9. Export Regulations: The software and technical data delivered under this Agreement may be subject to U.S. Export control laws and/or export or import regulations in other countries. The Licensee agrees that it will not export or re-export, whether directly or indirectly, the Licensed Software, or any direct products thereof, without first obtaining the appropriate governmental and other approvals; and will indemnify and hold Zilog and its licensors harmless against any loss or damages relating to failure to comply with all such laws, regulations and approvals.

10. Entire Agreement: This Agreement (together with any written agreement entered into between the parties, for source code related to any portion of the Licensed Software) is the entire agreement between the Licensee and Zilog relating to the Licensed Software and supersedes all prior or contemporaneous oral or written communications, proposals and representations with respect to its subject matter. No variations or amendment of any of the terms of this Agreement shall be effective unless agreed to in writing by respective authorized officers of the Parties. Unless expressly stated to the contrary, the word "include" (and all forms, variations, and equivalents thereof) shall not be construed as a term of limitation. In the event of any inconsistency between any provision of this Agreement and the Source Code License (if any), the provision which is more protective of Zilog's rights in the Licensed Software shall take precedence.

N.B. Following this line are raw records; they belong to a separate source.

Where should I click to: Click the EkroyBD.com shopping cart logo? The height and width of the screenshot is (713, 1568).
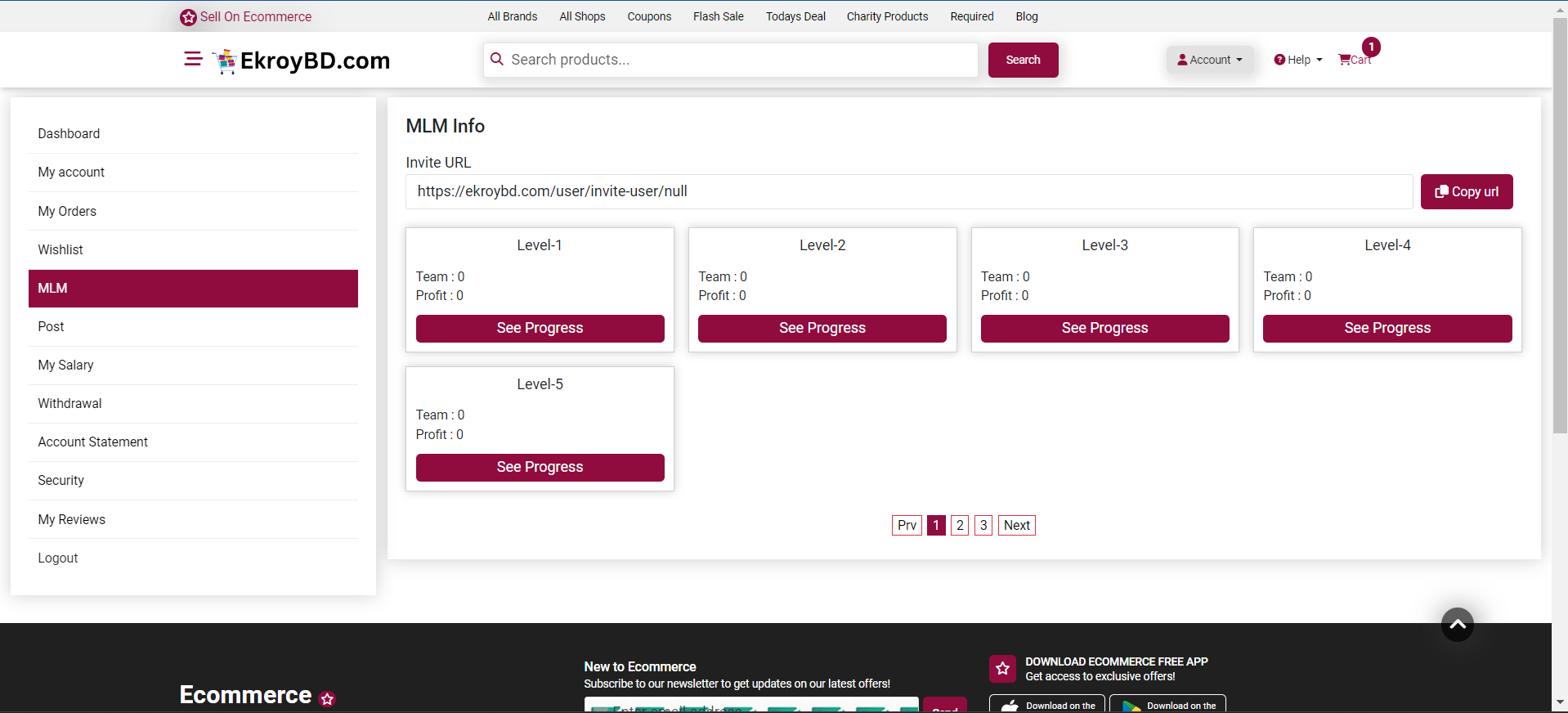(224, 61)
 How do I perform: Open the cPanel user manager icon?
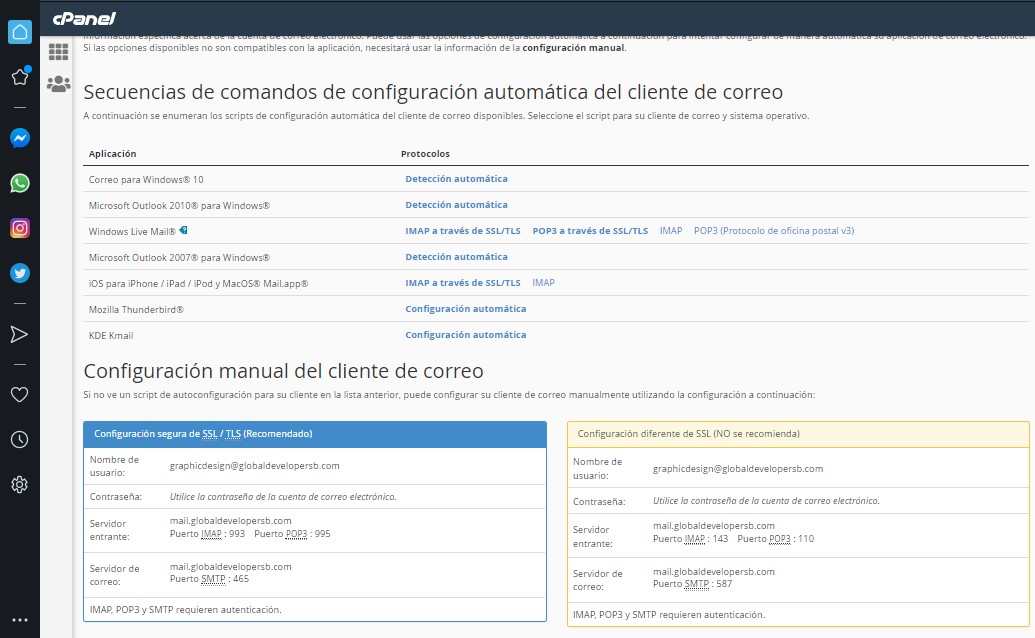click(x=58, y=84)
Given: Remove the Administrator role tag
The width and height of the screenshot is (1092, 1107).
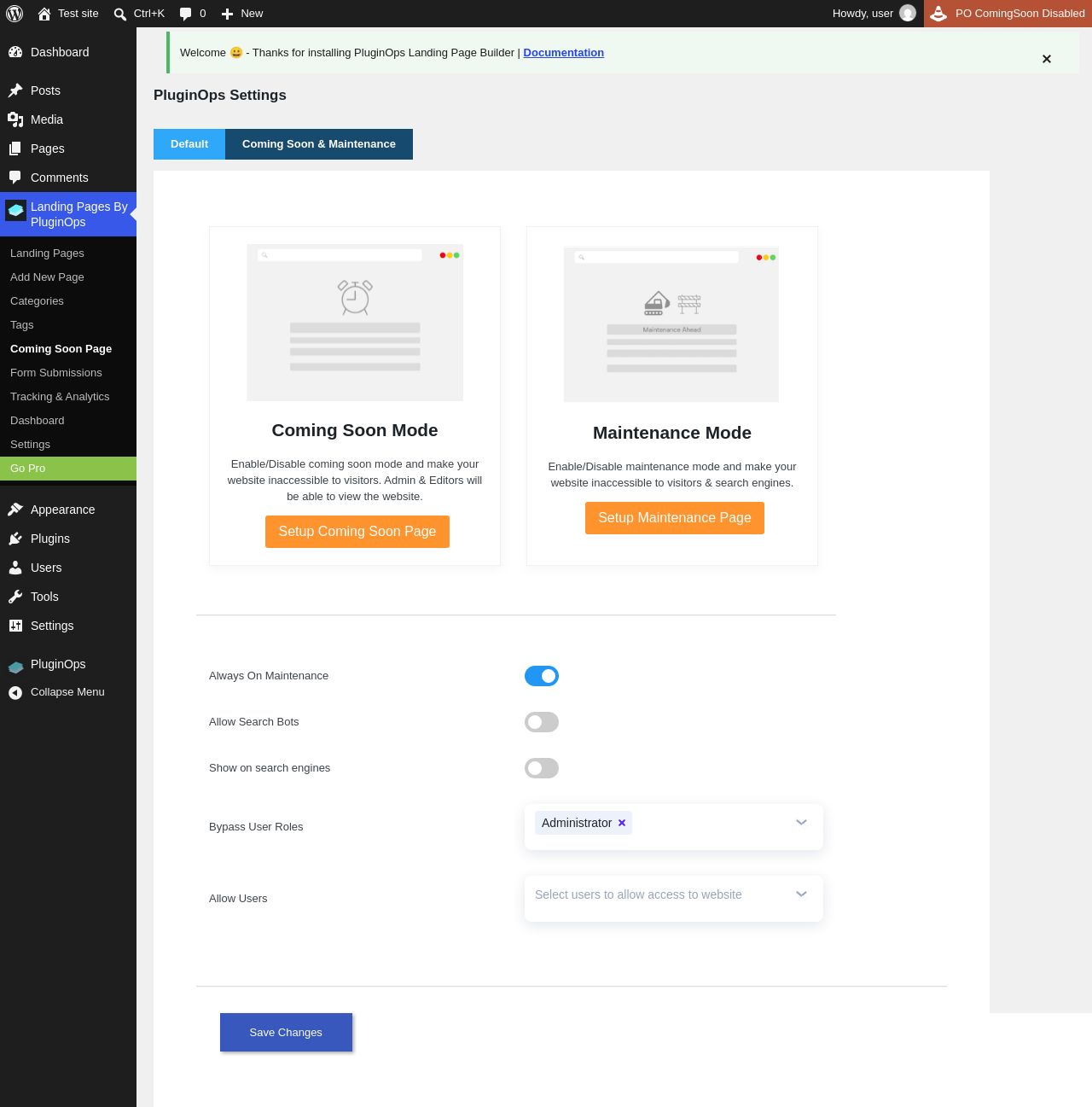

11. Governing Law: This Agreement is governed by the laws of the State of California and the controlling U.S. federal law. No choice of law rules of any jurisdiction will apply. The parties hereby submit to the jurisdiction of and venue in, and wave any jurisdiction or venue objections against, the United States District Court for the Northern District of California, and the Superior Court of the State of California for the County of Santa Clara, with respect to any litigation or claims arising out of this Agreement. THE INDIVIDUAL CONTRACTUAL LIMITATIONS OR EXCLUSIONS DESCRIBED IN THIS AGREEMENT SHALL NOT APPLY IN ANY SPECIFIC COUNTRY WHERE SUCH CONTRACTUAL LIMITATION OR EXCLUSION WOULD BE CONTRARY TO A PROVISION OF MANDATORY NATIONAL LAW IN FORCE IN SUCH SPECIFIC COUNTRY, BUT TO ONLY THE MINIMUM EXTENT NECESSARY TO COMPLY WITH SUCH MANDATORY NATIONAL LAW.

12. Copyright Notices: The Licensed Software governed by this agreement is subject to the copyrights and trademarks appearing within the software, embedded within the source code generating the software, affixed on the packaging and/or labeling, or appearing within the operational displays of the software. By acceptance of this Agreement, the Licensee acknowledges all such notices, regardless of whether such notices are visibly labelled on, or are contained within, the Licensed Software.

13. Monetary Damages: The Licensee acknowledges that monetary damages would not be a sufficient remedy for unauthorized disclosure or use of the Licensed Software and that Zilog shall be entitled, without waiving any other rights or remedies, to such injunctive and equitable relief as may be deemed proper by a court of competent jurisdiction.

14. Notices: Notices under this Agreement shall be in writing, and either personally delivered, delivered by first class mail, or delivered via courier service. Notice shall be effective upon actual receipt. Notices to Zilog should be sent to:

General Counsel
Zilog, Inc.
1590 Buckeye Drive
Milpitas, California  95035

Notices to the Licensee will be sent to the address supplied by the Licensee during registration.

15. Assignment: This rights and obligations under this Agreement may not be assigned or delegated, in whole or in part, and this Agreement may not be transferred, by Licensee without the other Licensor's prior written consent, whether by operation of law or otherwise. Any unauthorized assignment, delegation or transfer shall be void.

BY CLICKING THE PURCHASE BUTTON, YOU ACKNOWLEDGE ON BEHALF OF THE LICENSEE THAT YOU HAVE READ, UNDERSTAND AND AGREE TO BE BOUND BY ALL TERMS IN THE AGREEMENT ABOVE, THAT YOU HAVE PRINTED OR OTHERWISE SAVED A COPY OF THIS AGREEMENT FOR THE LICENSEE'S RECORDS, AND ALSO THAT YOU ARE AUTHORIZED TO MAKE A DECISION TO AGREE TO AND ACCEPT THIS LEGALLY BINDING AGREEMENT ON BEHALF OF THE LICENSEE.

IF YOU DO NOT AGREE TO ALL TERMS IN THE AGREEMENT, YOU ARE NOT AUTHORIZED TO DOWNLOAD, INSTALL, COPY OR USE THE SOFTWARE.